A prior version of the proposal can be found here.

Introduction

Some functionalities are either not supported or too difficult to express using the DFDL expression language. While it is possible to add desired functionality to the codebase, some may be applicable to only a small dataset and won't have widespread use. It also leaves the burden of implementing said functionalities on the Daffodil developers. We would like Daffodil to be able to register and execute external/user defined functions (UDFs) in DFDL expressions.

See  DAFFODIL-2186 - Getting issue details... STATUS  for additional information.

Use Cases/Examples

A trivial use case would be adding a 'replace' function that is callable from a DFDL expression. In the DFDL Schema, we might call something like the below; where transformedElem will contain "Hello_World", if someElement resolves to "Hello World". 

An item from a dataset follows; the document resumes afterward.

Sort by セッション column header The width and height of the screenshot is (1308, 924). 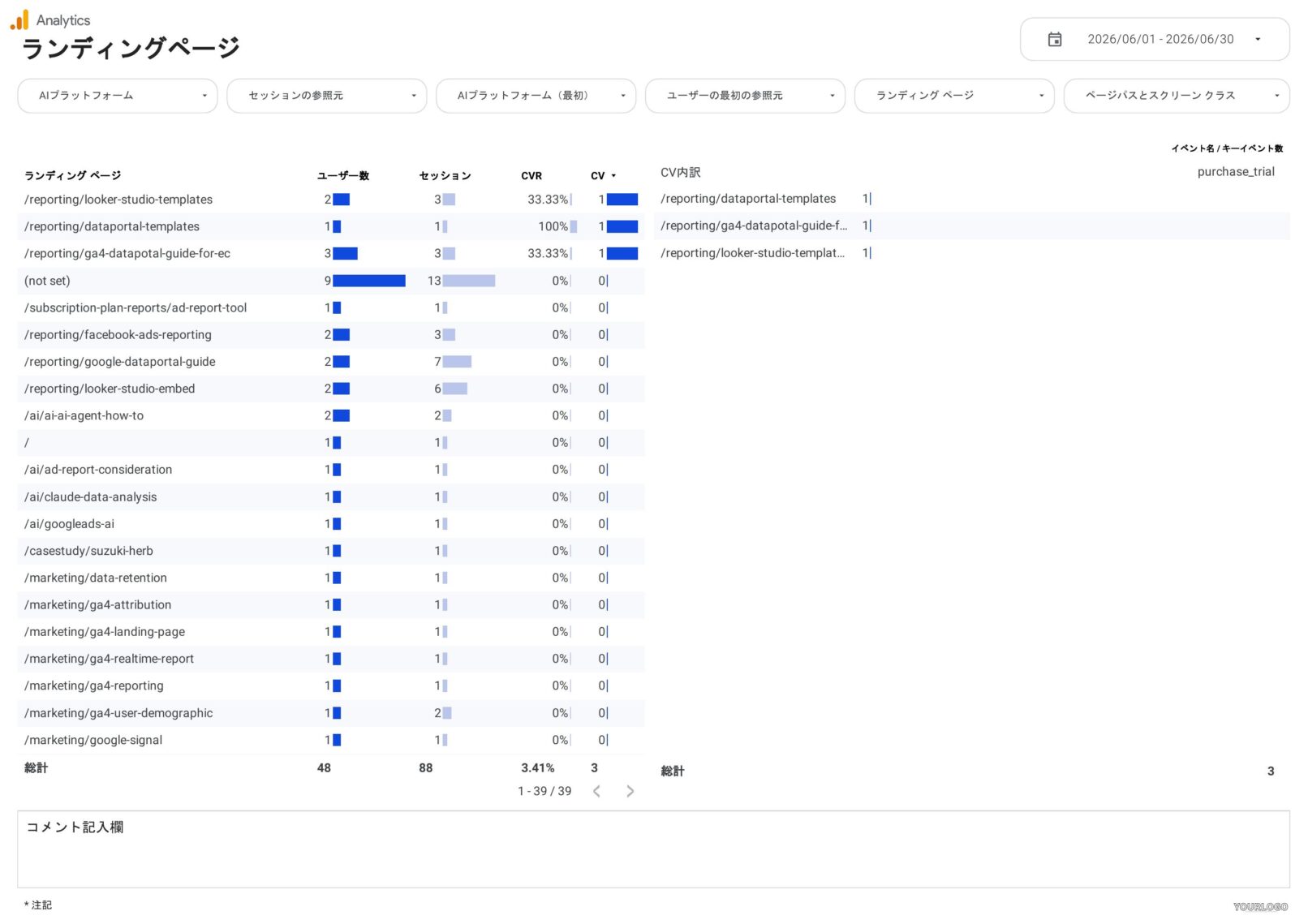click(x=445, y=176)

xmlns:sdf="urn:example:com:ext:udfunction:stringfunctions"
...
<xs:element name="transformedElem" ... dfdl:inputValueCalc="{ sdf:replace(../someElement, ' ', '_') }"/>

The function class would look something like the below

@UserDefinedFunctionIdentification(
	name = "replace", 
	namespaceURI = "urn:example:com:ext:udfunction:stringfunctions" 
)
public class Replace {
	public String evaluate(String orig, String pre, String post) {
		//implementation...
	}
}


Another use case would be implementing the normalization of elevation above Mean-Sea-Level (MSL) to Height-Above-Ellipsoid (HAE) for Link16F1 data. In the DFDL schema, we might call something like the below; where the functions will return the result of the conversion.

xmlns="http://extOther.UDFunction.ElevationConversions.com"
...
dfdl:outputValueCalc="{ convert_to_hae(../lat, ../lon, ../msl) }"

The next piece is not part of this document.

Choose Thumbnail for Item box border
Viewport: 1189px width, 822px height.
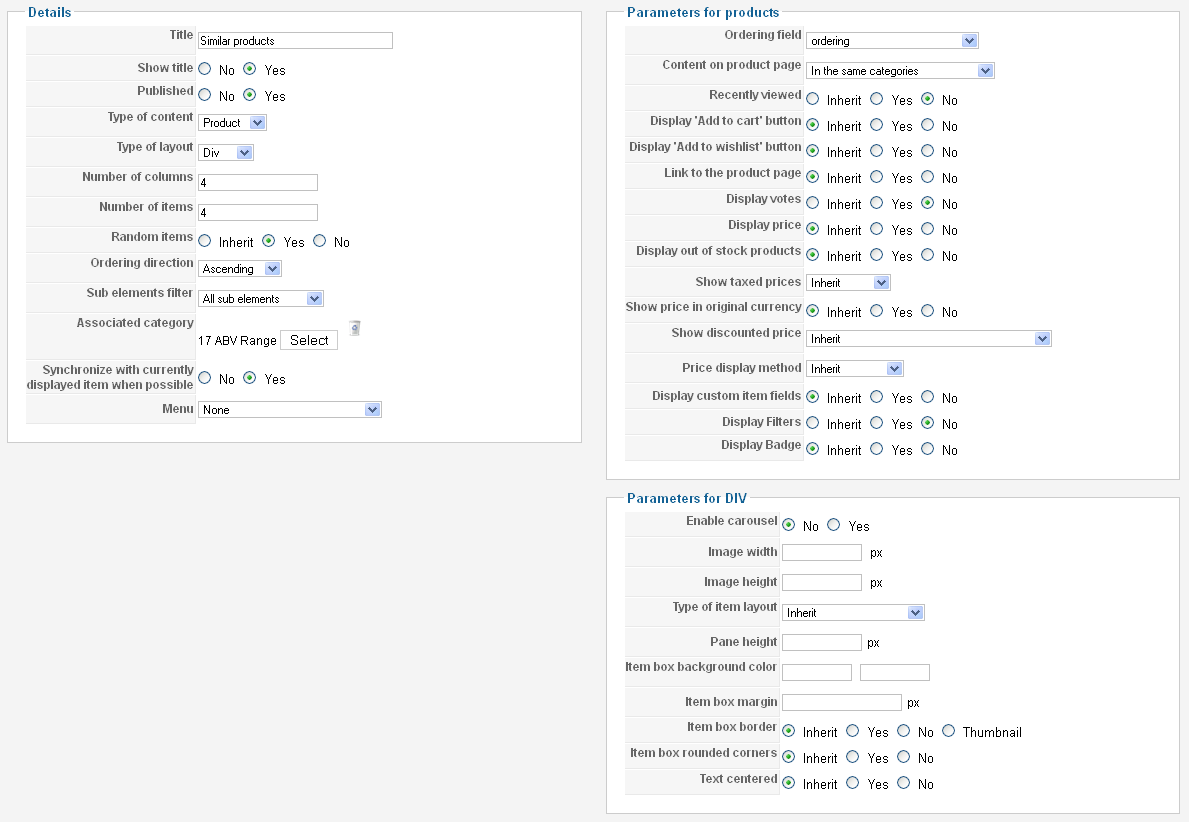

The userDefinedFunction class would look something like the below

@UserDefinedFunctionIdentification(
	name = "convert_to_hae", 
	namespaceURI = "http://extOther.UDFunction.ElevationConversions.com" 
)
public class MSLConversions {
	public double evaluate(double latitude, double longitude, double msl) {
		//implementation..
	}
}

Requirements

  1. The UDF will be defined in a stand-alone library outside of the Daffodil codebase
  2. The UDF must be accessible to and callable from the Daffodil code
  3. Daffodil must be able to process and pass the return value from the UDF back to the Schema
  4. The support of UDFs in the DFDL Schema must be language agnostic and not Java, Scala or Daffodil specific

Proposed Solution

The Daffodil solution will use a combination of JAVA's ServiceLoader and Reflection APIs.

Daffodil Provided Classes

Daffodil will provide a UserDefinedFunction interface, a UserDefinedFunctionProvider abstract class, a  UserDefinedFunctionIdentification annotation class, and two exception classes: UserDefinedFunctionFatalException and UserDefinedFunctionProcessingError.

Each UDF must implement the UserDefinedFunction interface. This marks it as a UDF to Daffodil and gives it some properties such as Serializability.

The UserDefinedFunctionProvider class will have an abstract function that returns an array of classes that are representative of all the UDFs the provider is aware of. It will also provide a default function to initialize the UDF classes into object. This default function can only be used for classes with no argument constructors. This function must be overloaded for other types of UDF classes. This UserDefinedFunctionProvider class must be implemented for each provider class supplied.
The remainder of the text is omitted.